[Your instructions]:
Starting at the first line of the data below, retype every line up to and including the one containing "Task: Click the Promotions gift box icon".

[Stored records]

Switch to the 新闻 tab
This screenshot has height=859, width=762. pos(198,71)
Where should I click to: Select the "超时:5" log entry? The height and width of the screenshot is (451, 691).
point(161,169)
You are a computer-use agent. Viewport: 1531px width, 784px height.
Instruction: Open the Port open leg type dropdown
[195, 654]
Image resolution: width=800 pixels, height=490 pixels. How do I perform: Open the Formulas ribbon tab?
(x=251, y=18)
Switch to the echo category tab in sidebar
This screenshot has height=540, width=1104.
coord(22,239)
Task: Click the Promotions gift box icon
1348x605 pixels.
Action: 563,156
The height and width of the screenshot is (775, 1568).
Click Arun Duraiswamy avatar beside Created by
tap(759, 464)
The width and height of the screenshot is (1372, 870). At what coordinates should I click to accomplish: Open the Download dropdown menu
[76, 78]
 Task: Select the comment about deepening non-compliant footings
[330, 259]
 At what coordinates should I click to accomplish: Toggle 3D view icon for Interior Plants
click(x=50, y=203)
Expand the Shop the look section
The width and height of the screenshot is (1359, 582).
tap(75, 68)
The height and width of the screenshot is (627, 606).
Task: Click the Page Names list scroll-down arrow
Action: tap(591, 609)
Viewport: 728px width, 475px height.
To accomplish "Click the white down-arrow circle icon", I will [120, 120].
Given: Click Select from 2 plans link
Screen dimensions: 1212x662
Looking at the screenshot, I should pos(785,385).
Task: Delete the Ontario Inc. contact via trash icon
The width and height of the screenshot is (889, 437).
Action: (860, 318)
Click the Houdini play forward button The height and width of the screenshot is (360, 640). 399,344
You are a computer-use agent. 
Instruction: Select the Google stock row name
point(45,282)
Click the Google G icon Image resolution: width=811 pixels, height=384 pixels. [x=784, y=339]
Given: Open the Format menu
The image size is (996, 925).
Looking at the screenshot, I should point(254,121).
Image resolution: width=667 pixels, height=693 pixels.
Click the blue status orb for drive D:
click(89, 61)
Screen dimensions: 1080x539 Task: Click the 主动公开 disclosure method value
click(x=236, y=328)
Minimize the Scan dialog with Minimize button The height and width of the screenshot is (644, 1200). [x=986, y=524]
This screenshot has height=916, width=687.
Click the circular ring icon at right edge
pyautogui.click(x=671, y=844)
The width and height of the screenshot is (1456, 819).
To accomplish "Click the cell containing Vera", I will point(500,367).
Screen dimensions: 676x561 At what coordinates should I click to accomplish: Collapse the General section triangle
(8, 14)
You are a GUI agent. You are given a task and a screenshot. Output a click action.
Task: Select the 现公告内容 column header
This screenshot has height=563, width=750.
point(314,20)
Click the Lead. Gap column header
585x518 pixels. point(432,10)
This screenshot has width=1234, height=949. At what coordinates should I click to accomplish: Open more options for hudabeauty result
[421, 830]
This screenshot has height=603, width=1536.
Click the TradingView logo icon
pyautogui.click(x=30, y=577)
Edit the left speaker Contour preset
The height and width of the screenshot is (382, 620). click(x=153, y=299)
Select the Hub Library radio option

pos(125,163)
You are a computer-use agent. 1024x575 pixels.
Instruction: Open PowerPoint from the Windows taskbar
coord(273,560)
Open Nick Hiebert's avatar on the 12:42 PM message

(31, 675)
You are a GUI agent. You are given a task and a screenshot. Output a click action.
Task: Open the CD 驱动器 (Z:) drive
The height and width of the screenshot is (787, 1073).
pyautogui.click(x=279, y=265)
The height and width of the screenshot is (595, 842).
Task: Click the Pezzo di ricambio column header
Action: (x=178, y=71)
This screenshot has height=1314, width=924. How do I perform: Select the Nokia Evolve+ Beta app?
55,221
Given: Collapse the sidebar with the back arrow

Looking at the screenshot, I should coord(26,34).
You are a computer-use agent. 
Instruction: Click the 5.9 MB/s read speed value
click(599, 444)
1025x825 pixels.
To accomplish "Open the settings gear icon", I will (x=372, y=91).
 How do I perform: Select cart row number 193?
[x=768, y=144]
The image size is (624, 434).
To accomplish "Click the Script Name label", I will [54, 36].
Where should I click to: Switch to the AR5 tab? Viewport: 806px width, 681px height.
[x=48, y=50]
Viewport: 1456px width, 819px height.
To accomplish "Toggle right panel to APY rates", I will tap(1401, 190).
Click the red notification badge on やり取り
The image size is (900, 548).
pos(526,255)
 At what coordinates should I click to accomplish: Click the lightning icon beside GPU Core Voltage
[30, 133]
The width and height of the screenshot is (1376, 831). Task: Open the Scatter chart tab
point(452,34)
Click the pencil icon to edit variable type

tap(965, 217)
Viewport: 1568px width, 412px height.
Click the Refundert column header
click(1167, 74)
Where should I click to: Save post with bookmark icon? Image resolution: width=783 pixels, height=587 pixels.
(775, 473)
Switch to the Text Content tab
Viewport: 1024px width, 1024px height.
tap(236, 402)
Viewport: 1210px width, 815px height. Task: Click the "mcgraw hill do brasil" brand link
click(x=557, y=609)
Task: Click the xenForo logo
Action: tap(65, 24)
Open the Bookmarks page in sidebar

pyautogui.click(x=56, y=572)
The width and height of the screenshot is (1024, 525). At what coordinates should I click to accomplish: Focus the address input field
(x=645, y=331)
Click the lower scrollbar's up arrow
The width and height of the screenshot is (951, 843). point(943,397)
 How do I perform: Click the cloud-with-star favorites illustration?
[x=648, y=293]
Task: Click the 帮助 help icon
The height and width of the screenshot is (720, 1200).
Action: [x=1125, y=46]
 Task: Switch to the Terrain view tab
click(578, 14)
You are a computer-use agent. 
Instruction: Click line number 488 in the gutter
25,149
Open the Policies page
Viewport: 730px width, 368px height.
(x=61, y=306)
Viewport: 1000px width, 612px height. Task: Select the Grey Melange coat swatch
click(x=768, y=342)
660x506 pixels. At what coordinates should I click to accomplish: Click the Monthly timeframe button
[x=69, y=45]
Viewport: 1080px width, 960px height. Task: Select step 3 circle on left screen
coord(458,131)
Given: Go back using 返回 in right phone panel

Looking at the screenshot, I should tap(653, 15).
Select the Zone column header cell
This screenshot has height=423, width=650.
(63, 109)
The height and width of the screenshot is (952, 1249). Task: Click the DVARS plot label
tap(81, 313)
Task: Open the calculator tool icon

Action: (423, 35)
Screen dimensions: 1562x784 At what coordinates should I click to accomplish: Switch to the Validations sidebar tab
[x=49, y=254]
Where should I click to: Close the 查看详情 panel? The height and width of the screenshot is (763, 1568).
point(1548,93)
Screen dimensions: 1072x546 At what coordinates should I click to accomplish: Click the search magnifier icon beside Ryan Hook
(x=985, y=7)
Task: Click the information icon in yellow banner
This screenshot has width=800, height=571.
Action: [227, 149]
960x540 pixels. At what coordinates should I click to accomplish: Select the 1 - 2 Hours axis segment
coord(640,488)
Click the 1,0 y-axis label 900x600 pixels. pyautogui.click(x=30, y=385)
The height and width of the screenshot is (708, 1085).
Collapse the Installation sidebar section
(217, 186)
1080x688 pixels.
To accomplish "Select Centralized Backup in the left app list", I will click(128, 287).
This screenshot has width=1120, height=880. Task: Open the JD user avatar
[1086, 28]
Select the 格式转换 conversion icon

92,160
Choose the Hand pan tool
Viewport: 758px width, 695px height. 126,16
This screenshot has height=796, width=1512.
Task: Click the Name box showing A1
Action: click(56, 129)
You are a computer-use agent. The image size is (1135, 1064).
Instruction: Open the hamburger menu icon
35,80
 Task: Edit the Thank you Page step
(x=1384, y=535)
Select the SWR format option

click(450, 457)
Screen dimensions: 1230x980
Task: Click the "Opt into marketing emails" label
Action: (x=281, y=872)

[Finished task]:
Switch to the 新闻 tab
This screenshot has height=859, width=762. pos(198,71)
Where should I click to: Select the "超时:5" log entry? The height and width of the screenshot is (451, 691).
point(161,169)
You are a computer-use agent. Viewport: 1531px width, 784px height.
Instruction: Open the Port open leg type dropdown
[195, 654]
Image resolution: width=800 pixels, height=490 pixels. How do I perform: Open the Formulas ribbon tab?
(x=251, y=18)
Switch to the echo category tab in sidebar
This screenshot has height=540, width=1104.
coord(22,239)
Task: Click the Promotions gift box icon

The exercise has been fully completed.